• EXPLORE THE MATERIAL:
1. Answer these questions from the passage on low rated debt securities:
(a) To what are the prices of low rated debt securities less sensitive than higher rated investments?
(b) What may the Fund incur if the issuer of low rated debt securities defaults?
(c) What must the Fund distribute to shareholders to qualify for beneficial tax treatment?
2. Duplicate everything in the passage on low rated debt securities from "The Fund may accrue" down to "the distribution requirement.".

• EXTRACT TO READ:
::::

Lower rated debt securities may be more susceptible to real or perceived adverse
economic and competitive industry conditions than investment grade securities.
The prices of low rated debt securities have been found to be less sensitive to
interest rate changes than higher rated investments, but more sensitive to
adverse economic downturns or individual corporate developments. A projection of
an economic downturn or of a period of rising interest rates, for example, could
cause a decline in low rated debt securities prices because the advent of a
recession could lessen the ability of a highly leveraged company to make
principal and interest payments on its debt securities. If the issuer of low
rated debt securities defaults, the Fund may incur additional expenses to seek
recovery.


The Fund may accrue and report interest on high yield bonds structured as zero
coupon bonds or pay-in-kind securities as income even though it receives no cash
interest until the security's maturity or payment date. In order to qualify for
beneficial tax treatment, the Fund must distribute substantially all of its
income to shareholders (see Distributions and Taxes). Thus, the Fund may have to
dispose of its portfolio securities under disadvantageous circumstances to
generate cash, so that it may satisfy the distribution requirement.

::::

Collected data entries
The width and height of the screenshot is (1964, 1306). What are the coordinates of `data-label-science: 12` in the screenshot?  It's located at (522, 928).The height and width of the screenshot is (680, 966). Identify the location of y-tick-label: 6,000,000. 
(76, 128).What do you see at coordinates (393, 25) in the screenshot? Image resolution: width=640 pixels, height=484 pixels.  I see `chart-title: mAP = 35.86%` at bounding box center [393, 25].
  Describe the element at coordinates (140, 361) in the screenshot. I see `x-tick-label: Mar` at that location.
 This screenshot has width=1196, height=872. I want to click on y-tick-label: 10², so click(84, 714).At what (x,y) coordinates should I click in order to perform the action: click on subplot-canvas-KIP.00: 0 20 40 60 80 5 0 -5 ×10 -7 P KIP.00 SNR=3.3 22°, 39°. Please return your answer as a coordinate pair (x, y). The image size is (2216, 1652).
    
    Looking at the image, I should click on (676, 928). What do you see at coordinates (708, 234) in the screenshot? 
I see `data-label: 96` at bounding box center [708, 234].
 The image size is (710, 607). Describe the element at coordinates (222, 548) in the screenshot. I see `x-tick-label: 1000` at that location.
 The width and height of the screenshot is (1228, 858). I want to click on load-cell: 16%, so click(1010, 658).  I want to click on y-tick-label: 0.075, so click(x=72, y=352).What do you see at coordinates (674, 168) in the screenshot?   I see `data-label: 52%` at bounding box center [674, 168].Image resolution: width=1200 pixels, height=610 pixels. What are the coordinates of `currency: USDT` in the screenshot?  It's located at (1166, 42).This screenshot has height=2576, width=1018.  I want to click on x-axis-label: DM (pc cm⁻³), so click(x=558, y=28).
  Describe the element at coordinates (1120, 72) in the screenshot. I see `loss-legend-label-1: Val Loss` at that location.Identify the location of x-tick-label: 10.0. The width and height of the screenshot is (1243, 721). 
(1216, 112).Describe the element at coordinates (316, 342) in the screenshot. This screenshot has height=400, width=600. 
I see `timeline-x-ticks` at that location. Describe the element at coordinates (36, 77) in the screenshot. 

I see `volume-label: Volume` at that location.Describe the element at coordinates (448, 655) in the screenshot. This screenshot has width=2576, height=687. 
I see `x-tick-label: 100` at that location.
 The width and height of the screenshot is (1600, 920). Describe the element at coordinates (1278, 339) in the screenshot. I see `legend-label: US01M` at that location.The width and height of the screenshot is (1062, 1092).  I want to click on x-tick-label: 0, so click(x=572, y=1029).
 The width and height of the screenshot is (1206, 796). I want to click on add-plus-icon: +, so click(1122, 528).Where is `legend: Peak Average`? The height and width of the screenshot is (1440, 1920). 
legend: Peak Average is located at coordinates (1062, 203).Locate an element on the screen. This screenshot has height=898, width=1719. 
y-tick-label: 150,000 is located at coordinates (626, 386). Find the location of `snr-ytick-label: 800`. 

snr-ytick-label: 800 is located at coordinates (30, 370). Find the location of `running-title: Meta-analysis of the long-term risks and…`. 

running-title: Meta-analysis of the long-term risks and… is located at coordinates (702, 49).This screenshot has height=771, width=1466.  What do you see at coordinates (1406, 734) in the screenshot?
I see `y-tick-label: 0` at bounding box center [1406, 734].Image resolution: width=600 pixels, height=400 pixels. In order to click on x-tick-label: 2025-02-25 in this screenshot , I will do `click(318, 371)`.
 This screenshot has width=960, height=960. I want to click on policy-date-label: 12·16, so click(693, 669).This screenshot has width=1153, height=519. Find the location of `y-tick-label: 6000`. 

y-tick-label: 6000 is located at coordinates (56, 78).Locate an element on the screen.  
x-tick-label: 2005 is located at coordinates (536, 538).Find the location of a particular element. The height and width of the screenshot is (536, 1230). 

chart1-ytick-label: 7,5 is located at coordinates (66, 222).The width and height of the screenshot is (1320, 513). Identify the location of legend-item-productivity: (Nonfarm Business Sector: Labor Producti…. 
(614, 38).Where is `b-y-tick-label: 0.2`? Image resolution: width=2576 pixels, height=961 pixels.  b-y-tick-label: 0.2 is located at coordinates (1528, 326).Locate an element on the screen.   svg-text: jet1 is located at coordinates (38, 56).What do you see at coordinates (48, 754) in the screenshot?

::::

• EXPECTED RESPONSES:
1.
(a) Interest rate changes.
(b) Additional expenses to seek recovery.
(c) Substantially all of its income.

2.
The Fund may accrue and report interest on high yield bonds structured as zero
coupon bonds or pay-in-kind securities as income even though it receives no cash
interest until the security's maturity or payment date. In order to qualify for
beneficial tax treatment, the Fund must distribute substantially all of its
income to shareholders (see Distributions and Taxes). Thus, the Fund may have to
dispose of its portfolio securities under disadvantageous circumstances to
generate cash, so that it may satisfy the distribution requirement.